Remember when Lisa said that ‘7nm GPUs will be arriving for gamers’? Well, notice she never said 7nm Vega will be arriving for gamers – the GPU in question was Navi. Navi 10 to be more specific, and from what I know, this will not be a high-end part. It looks like NVIDIA won’t be facing any competition on the gaming side of things from Radeon even in 2019.
Navi 14 will be the immediate successor to Navi 10 and not much was revealed about this part except that it will come after 10.
Navi 20 is the GPU that you are waiting for and will be a true high-end gaming GPU manufactured on the 7nm process by AMD. The downside? it won’t be coming anytime soon. In fact, our source stated it could take as long as 2021 before it sees the light of day.
Creating value for shareholders vs value for gamers
While it’s clear to me that Lisa steered the company towards the steady and reliable income of the semi-custom market and prioritized the CPU side of things over RTG, I cannot bring myself to say it was a bad thing in terms of creating value for shareholders.
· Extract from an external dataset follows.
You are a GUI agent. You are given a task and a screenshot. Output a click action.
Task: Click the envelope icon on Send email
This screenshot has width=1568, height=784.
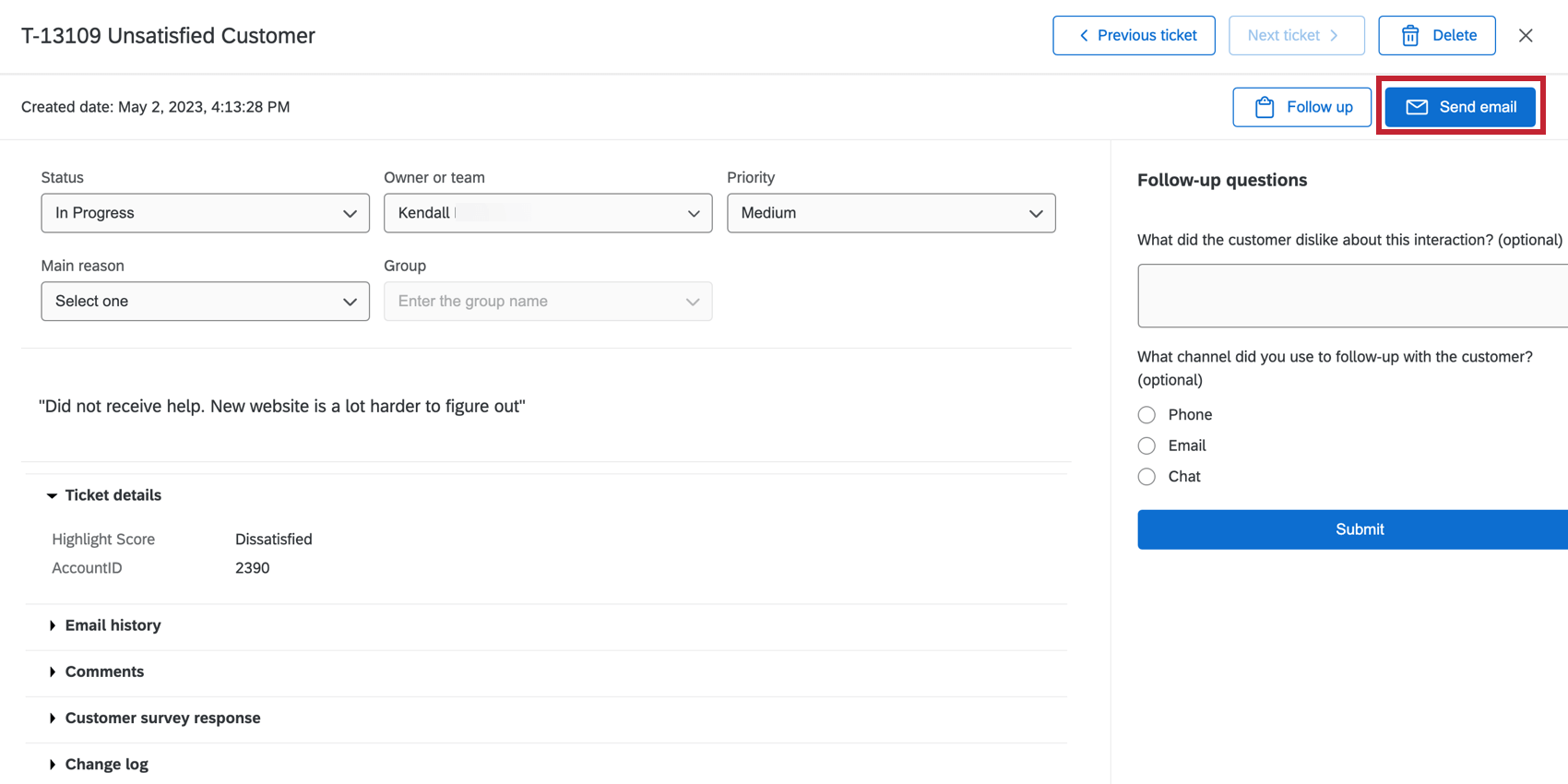[x=1417, y=107]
Sacrificing some of their gaming blood to make a comeback in the x86 market and a slow but steady stream of income from the mainstream and semi-custom GPU market is the trade-off at play here and while I do not have the actual numbers to back any kind of statement, it does seem like a feasible choice to make. Lisa’s choice might have robbed Radeon fans of their birthright, but it probably saved the company.